Kant, der dem menschlichen Geiste die Fähigkeit abspricht, ein Ganzes ideell zu durchdringen, durch welches ein Mannigfaltiges in der Erscheinung bestimmt wird, nennt es ein „gewagtes Abenteuer der Vernunft“, wenn jemand die einzelnen Formen der organischen Welt aus einem Urorganismus erklären wollte. Für ihn ist der Mensch nur im stande, die mannigfaltigen Einzelerscheinungen in einen allgemeinen Begriff zusammenzufassen, durch den sich der Verstand ein Bild macht von der Einheit. Dieses Bild ist aber nur im menschlichen Geiste vorhanden und hat nichts zu thun mit der schaffenden Gewalt, durch welche die Einheit wirklich die Mannigfaltigkeit aus sich hervorgehen läßt. Das „gewagte Abenteuer der Vernunft“ bestände darin, daß jemand annähme, die Erde ließe aus ihrem Mutterschoß erst einfache Organismen von minder zweckmäßiger Bildung hervorgehen, die aus sich zweckmäßigere Formen gebären. Daß ferner aus diesen noch höhere sich entwickeln bis hinauf zu den vollkommensten Lebewesen. Wenn auch jemand eine solche Annahme machte, meint Kant, so könne er doch nur eine absichtsvolle Schöpferkraft zu Grunde legen, welche der Entwicklung einen solchen Anstoß gegeben hat, daß sich alle ihre einzelnen Glieder zweckmäßig entwickeln. Der Mensch nimmt eben eine Vielheit mannigfaltiger Organismen wahr; und da er nicht in sie hineindringen kann, um zu sehen, wie sie sich selbst eine Form geben, die dem Lebenselement angepaßt ist, in dem sie sich entwickeln, so muß er sich vorstellen, sie seien von außen her so eingerichtet, daß sie innerhalb ihrer Bedingungen leben können. Goethe legt sich die Fähigkeit bei, zu erkennen, wie die Natur aus dem Ganzen das Einzelne, aus dem Innern das Äußere schafft. Was Kant „Abenteuer der Vernunft“ nennt, will er deshalb mutig bestehen (vergl. den Aufsatz „Anschauende Urteilskraft“, Goethes Werke in Kürschners Nat.-Litt. Bd. 34).
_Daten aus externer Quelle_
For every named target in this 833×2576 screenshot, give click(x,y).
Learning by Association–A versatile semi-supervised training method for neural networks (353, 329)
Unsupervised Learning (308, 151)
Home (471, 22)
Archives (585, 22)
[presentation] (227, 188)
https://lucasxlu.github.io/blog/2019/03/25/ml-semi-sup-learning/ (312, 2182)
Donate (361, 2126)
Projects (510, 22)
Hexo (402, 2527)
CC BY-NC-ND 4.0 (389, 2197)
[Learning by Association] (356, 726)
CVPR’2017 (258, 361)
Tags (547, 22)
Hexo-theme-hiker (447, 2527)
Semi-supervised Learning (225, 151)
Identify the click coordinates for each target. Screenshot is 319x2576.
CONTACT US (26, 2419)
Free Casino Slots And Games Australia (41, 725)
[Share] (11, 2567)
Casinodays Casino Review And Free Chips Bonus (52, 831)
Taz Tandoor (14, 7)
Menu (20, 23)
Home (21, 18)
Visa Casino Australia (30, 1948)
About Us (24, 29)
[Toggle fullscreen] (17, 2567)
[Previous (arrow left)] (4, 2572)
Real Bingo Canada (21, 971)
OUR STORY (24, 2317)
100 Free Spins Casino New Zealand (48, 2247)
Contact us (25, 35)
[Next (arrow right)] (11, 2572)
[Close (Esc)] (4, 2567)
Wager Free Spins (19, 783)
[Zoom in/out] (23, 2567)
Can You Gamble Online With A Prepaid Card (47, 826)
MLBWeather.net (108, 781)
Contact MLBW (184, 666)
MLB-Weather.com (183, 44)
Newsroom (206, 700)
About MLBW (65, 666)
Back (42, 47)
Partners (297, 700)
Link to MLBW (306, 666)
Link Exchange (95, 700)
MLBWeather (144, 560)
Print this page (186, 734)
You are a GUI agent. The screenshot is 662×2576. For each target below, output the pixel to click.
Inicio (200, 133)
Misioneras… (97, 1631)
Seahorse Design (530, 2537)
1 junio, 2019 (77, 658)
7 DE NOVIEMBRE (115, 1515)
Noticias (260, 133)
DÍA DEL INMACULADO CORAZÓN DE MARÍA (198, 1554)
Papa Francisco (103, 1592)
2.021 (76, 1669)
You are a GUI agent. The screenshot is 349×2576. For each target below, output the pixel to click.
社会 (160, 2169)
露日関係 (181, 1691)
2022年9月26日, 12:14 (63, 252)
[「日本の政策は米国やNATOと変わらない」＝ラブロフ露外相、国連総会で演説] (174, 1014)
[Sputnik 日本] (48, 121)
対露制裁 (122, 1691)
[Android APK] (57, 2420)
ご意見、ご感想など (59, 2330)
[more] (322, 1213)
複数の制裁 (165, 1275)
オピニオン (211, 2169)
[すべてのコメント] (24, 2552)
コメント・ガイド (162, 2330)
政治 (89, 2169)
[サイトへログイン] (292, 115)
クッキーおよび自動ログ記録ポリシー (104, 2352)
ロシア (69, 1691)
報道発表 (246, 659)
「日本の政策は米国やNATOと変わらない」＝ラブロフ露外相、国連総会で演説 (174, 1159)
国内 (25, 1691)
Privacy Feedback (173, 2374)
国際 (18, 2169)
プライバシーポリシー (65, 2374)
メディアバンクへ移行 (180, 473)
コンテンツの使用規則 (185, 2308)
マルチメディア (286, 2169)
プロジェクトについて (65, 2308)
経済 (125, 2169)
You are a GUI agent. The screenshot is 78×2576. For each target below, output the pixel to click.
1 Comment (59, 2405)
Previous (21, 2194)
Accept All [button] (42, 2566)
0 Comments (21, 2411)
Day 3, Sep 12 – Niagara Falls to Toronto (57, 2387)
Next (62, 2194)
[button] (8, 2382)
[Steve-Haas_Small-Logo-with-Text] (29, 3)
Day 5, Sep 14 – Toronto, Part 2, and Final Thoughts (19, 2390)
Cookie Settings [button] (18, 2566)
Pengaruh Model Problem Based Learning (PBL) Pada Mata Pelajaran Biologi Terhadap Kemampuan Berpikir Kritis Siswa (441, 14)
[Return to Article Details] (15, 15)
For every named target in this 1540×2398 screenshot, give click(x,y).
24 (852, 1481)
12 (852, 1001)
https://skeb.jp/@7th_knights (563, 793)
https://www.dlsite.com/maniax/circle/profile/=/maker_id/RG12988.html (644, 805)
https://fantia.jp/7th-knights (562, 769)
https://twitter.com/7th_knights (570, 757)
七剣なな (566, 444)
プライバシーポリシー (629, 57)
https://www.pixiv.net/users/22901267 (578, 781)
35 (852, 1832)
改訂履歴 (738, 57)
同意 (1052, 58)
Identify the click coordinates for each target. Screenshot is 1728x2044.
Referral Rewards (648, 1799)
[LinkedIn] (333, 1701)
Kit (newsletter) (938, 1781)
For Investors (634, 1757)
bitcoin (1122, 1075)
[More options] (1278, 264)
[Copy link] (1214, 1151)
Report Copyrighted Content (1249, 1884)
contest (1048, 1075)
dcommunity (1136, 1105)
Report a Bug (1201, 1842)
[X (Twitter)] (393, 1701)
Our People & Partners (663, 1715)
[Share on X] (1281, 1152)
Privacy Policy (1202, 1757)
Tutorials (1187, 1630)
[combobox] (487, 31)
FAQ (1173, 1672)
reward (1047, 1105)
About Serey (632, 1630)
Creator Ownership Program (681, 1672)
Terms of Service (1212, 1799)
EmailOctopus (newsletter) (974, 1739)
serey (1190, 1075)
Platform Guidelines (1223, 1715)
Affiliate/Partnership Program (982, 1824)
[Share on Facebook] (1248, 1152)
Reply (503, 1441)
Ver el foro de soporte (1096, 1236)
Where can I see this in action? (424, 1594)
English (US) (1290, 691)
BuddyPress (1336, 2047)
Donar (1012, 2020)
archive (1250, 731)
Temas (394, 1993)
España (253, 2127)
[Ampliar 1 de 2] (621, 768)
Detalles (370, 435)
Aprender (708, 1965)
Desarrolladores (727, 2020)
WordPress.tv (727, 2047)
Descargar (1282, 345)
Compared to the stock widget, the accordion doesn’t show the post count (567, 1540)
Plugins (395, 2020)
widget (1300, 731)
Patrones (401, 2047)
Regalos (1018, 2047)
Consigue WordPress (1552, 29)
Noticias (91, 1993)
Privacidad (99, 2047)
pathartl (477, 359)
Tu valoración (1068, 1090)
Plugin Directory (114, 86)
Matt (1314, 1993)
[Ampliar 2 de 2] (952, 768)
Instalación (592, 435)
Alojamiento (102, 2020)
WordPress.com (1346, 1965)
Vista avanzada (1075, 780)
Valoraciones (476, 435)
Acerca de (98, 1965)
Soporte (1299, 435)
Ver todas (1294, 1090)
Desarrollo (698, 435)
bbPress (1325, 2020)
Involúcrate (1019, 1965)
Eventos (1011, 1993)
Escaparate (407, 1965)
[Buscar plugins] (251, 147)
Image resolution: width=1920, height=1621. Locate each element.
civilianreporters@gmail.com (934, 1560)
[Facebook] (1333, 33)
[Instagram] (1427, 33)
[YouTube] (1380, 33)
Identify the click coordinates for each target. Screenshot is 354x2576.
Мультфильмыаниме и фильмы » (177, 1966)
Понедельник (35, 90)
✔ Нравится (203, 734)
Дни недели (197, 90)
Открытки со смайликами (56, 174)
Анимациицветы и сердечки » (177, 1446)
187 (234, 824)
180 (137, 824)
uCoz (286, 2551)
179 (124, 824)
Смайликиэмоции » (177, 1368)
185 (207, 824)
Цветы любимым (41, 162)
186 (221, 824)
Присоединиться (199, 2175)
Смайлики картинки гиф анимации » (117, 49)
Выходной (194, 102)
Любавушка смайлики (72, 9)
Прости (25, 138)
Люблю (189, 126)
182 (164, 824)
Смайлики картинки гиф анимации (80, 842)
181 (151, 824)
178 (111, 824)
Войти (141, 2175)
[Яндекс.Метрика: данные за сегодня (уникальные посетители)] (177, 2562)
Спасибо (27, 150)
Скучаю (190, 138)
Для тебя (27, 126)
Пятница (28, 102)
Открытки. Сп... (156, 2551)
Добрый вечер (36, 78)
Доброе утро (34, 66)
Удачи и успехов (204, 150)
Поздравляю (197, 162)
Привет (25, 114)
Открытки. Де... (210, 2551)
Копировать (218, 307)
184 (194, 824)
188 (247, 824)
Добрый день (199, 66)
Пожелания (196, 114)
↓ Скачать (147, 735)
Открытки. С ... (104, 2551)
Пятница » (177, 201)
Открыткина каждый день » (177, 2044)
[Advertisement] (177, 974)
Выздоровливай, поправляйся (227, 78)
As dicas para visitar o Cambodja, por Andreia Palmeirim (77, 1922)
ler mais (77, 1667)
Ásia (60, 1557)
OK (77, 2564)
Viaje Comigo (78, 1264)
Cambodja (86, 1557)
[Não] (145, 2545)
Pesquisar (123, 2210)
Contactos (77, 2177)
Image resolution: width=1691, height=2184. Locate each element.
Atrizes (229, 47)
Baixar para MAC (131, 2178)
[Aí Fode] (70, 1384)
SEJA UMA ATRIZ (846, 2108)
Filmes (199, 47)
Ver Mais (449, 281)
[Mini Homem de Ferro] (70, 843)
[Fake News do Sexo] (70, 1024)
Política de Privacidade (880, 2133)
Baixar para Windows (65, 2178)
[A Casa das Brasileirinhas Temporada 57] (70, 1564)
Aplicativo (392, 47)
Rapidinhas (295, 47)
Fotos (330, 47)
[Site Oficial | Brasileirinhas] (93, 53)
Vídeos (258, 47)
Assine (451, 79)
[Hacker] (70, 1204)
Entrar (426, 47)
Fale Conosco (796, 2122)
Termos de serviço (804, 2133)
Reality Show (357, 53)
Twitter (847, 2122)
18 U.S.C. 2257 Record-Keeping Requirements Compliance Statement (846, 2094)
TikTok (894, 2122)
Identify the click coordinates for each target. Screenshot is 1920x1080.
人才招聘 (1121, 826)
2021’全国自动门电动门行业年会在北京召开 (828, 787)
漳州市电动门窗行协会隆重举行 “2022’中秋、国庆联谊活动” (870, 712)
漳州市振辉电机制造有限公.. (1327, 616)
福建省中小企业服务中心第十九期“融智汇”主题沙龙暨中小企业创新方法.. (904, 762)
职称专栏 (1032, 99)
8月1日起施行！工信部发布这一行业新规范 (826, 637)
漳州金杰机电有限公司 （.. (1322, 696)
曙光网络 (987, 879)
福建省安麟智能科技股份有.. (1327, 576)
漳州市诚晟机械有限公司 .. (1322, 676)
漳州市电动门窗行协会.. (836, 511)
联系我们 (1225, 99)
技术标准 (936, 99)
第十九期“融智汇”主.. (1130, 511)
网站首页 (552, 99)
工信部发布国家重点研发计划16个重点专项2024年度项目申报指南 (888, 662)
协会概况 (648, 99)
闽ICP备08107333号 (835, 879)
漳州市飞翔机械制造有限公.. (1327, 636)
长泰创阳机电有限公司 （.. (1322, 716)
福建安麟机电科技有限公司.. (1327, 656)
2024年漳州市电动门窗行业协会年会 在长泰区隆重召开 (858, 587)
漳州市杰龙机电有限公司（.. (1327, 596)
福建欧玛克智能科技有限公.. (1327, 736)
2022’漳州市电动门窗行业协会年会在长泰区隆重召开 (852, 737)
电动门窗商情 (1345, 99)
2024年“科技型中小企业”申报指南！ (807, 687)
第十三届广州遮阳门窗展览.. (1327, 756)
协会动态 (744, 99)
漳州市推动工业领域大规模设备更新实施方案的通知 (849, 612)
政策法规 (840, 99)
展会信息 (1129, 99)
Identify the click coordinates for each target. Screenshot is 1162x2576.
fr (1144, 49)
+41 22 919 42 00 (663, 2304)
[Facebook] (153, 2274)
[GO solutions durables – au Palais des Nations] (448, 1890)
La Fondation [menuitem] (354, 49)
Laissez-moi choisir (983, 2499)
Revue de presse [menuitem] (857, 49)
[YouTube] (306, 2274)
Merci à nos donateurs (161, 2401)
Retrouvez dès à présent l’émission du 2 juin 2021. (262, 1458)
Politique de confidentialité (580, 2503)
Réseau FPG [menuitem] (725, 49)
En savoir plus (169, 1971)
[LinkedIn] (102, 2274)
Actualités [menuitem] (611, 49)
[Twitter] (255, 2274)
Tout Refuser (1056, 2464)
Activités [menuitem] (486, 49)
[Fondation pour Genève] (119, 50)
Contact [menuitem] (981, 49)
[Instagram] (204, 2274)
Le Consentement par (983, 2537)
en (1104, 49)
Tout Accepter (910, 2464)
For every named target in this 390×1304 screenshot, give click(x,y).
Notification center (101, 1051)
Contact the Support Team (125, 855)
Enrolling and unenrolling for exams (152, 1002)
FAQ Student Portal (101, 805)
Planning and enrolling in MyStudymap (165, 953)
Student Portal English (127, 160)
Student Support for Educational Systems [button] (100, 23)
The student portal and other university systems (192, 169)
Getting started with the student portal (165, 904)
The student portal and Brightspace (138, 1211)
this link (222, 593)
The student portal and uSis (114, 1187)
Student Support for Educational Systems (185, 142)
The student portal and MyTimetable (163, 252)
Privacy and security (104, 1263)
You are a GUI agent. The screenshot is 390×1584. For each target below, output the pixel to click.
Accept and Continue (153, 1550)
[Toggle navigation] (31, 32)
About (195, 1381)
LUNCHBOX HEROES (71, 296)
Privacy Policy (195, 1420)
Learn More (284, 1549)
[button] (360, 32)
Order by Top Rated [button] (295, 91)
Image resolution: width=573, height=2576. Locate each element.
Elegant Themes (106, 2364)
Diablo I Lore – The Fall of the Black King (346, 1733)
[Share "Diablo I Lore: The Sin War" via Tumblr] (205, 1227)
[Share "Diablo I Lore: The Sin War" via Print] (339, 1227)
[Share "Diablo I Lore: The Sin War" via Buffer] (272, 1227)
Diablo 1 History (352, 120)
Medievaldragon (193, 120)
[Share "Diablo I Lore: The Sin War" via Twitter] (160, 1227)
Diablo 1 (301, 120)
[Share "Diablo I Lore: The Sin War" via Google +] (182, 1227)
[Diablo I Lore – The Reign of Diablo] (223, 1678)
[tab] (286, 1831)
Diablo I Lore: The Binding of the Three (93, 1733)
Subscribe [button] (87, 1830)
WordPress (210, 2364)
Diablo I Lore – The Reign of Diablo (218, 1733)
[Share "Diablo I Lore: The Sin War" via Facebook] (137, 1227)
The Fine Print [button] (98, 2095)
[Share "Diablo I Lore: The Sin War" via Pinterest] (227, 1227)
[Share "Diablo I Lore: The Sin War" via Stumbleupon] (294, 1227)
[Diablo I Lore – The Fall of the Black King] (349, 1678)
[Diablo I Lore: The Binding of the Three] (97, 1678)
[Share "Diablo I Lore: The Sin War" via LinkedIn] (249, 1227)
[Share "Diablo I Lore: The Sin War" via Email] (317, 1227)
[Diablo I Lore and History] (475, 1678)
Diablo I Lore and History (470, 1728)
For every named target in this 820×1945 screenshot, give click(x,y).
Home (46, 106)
Wenn wir keinen anderen Beweis dafür hätten, daß Goethe den Gedanken einer Blutsverwandtschaft aller organischen Formen als berechtigt anerkennt, wir müßten es aus diesem Urteil über Kants „Abenteuer der Vernunft“ folgern.

Ein noch vorhandener skizzenhafter „Entwurf einer Morphologie“ läßt erraten, daß Goethe den Plan hatte, die besonderen Gestalten in ihrer Stufenfolge darzustellen, die seine Urpflanze und sein Urtier in den Hauptformen der Lebewesen annehmen (vergl. Weimar. Ausgabe, 2. Abteil., Band 6 S. 321). Er wollte zuerst das Wesen des Organischen schildern, wie es ihm bei seinem Nachdenken über Tiere und Pflanzen aufgegangen. Dann „aus einem Punkte ausgehend“ zeigen, wie das organische Urwesen sich nach der einen Seite zu der mannigfaltigen Pflanzenwelt, nach der andern zu der Vielheit der Tierformen entwickelt, wie besonderen Formen der Würmer, Insekten, der höheren Tiere und die Form des Menschen aus dem allgemeinen Urbilde abgeleitet werden können. Auch auf die Physiognomik und Schädellehre sollte ein Licht fallen. Die äußere Gestalt im Zusammenhange mit den inneren geistigen Fähigkeiten darzustellen, machte sich Goethe zur Aufgabe. Es drängte ihn, den organischen Bildungstrieb, der sich in den niederen Organismen in einer einfachen äußeren Erscheinung darbietet, zu verfolgen in seinem Streben, sich stufenweise in immer vollkommeneren Gestalten zu verwirklichen, bis er sich in dem Menschen eine Form giebt, die diesen zum Schöpfer der geistigsten Erzeugnisse geeignet macht.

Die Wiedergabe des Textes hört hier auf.